Photovoltaic systems never get hot enough for their waste heat to be useful in thermal energy conversion, but the high temperatures at which PETE performs are perfect for generating usable high-temperature waste heat. Melosh calculates the PETE process can get to 50 percent efficiency or more under solar concentration, but if combined with a thermal conversion cycle, could reach 55 or even 60 percent - almost triple the efficiency of existing systems. The team would like to design the devices so they could be easily bolted on to existing systems, thereby making conversion relatively inexpensive.

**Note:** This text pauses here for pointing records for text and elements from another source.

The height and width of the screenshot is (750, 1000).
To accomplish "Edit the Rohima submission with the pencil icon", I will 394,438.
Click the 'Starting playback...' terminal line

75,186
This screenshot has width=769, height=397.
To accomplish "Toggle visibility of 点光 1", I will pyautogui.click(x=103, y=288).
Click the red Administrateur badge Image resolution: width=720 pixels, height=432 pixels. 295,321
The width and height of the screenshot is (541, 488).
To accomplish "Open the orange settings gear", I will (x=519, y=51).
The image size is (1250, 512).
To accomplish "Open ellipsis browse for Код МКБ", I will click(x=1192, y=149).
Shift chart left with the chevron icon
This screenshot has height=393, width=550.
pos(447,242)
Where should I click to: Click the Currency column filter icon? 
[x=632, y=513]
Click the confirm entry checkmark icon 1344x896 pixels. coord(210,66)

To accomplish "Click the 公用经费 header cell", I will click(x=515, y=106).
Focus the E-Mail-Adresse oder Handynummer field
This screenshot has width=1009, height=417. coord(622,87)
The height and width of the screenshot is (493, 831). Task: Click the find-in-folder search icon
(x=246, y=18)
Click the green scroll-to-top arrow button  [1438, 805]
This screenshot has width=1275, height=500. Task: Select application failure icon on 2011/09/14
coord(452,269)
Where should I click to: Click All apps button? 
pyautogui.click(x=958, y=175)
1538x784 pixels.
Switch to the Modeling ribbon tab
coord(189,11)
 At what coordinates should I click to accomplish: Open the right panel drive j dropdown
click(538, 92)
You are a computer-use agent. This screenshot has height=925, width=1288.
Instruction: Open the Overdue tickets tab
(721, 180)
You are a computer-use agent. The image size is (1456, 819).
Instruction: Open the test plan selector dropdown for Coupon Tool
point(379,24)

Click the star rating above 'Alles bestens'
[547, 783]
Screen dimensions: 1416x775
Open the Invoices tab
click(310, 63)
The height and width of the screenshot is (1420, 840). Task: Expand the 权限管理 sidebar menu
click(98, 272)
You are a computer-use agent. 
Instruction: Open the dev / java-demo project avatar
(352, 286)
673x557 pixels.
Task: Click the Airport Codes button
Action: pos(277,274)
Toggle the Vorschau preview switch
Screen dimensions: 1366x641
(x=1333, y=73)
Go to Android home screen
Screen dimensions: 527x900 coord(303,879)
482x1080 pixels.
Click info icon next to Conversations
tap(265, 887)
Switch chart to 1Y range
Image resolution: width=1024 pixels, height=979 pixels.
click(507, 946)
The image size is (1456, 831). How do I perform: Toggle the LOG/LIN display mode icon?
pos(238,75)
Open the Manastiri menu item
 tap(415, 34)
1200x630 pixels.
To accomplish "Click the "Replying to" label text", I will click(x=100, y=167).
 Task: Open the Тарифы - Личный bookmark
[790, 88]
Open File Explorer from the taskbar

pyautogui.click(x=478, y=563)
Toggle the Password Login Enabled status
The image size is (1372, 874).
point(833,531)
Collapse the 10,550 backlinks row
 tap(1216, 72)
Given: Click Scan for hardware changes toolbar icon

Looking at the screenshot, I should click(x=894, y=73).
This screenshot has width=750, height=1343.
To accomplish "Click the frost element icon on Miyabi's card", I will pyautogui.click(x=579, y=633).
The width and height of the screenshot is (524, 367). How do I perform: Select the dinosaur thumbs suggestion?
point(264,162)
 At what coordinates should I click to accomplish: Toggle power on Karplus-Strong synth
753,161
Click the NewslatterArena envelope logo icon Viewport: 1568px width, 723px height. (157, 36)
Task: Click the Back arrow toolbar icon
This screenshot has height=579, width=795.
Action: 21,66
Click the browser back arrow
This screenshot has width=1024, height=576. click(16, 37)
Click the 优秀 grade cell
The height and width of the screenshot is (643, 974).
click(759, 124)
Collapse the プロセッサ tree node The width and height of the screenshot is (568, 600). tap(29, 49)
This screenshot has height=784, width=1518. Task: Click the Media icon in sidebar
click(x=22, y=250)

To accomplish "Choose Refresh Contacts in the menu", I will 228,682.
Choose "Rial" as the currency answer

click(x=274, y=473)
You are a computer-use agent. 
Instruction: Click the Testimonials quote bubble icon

The researchers used a gallium nitride semiconductor in the "proof of concept" tests. The efficiency they achieved in their testing was well below what they have calculated PETE's potential efficiency to be - which they had anticipated. But they used gallium nitride because it was the only material that had shown indications of being able to withstand the high temperature range they were interested in and still have the PETE process occur.


With the right material - most likely a semiconductor such as gallium arsenide, which is used in a host of common household electronics - the actual efficiency of the process could reach up to the 50 or 60 percent the researchers have calculated. They are already exploring other materials that might work. Another advantage of the PETE system is that by using it in solar concentrators, the amount of semiconductor material needed for a device is quite small.


"For each device, we are figuring something like a 6-inch wafer of actual material is all that is needed," Melosh said. "So the material cost in this is not really an issue for us, unlike the way it is for large solar panels of silicon."


The cost of materials has been one of the limiting factors in the development of the solar power industry, so reducing the amount of investment capital needed to build a solar farm is a big advance.


"The PETE process could really give the feasibility of solar power a big boost," Melosh said. "Even if we don't achieve perfect efficiency, let's say we give a 10 percent boost to the efficiency of solar conversion, going from 20 percent efficiency to 30 percent, that is still a 50 percent increase overall."


And that is still a big enough increase that it could make solar energy competitive with oil. The research was largely funded by the Global Climate and Energy Project at Stanford and the Stanford Institute for Materials and Energy Science, which is a joint venture of Stanford and SLAC National Accelerator Laboratory, with additional support from the Department of Energy and the Defense Advanced Research Projects Agency.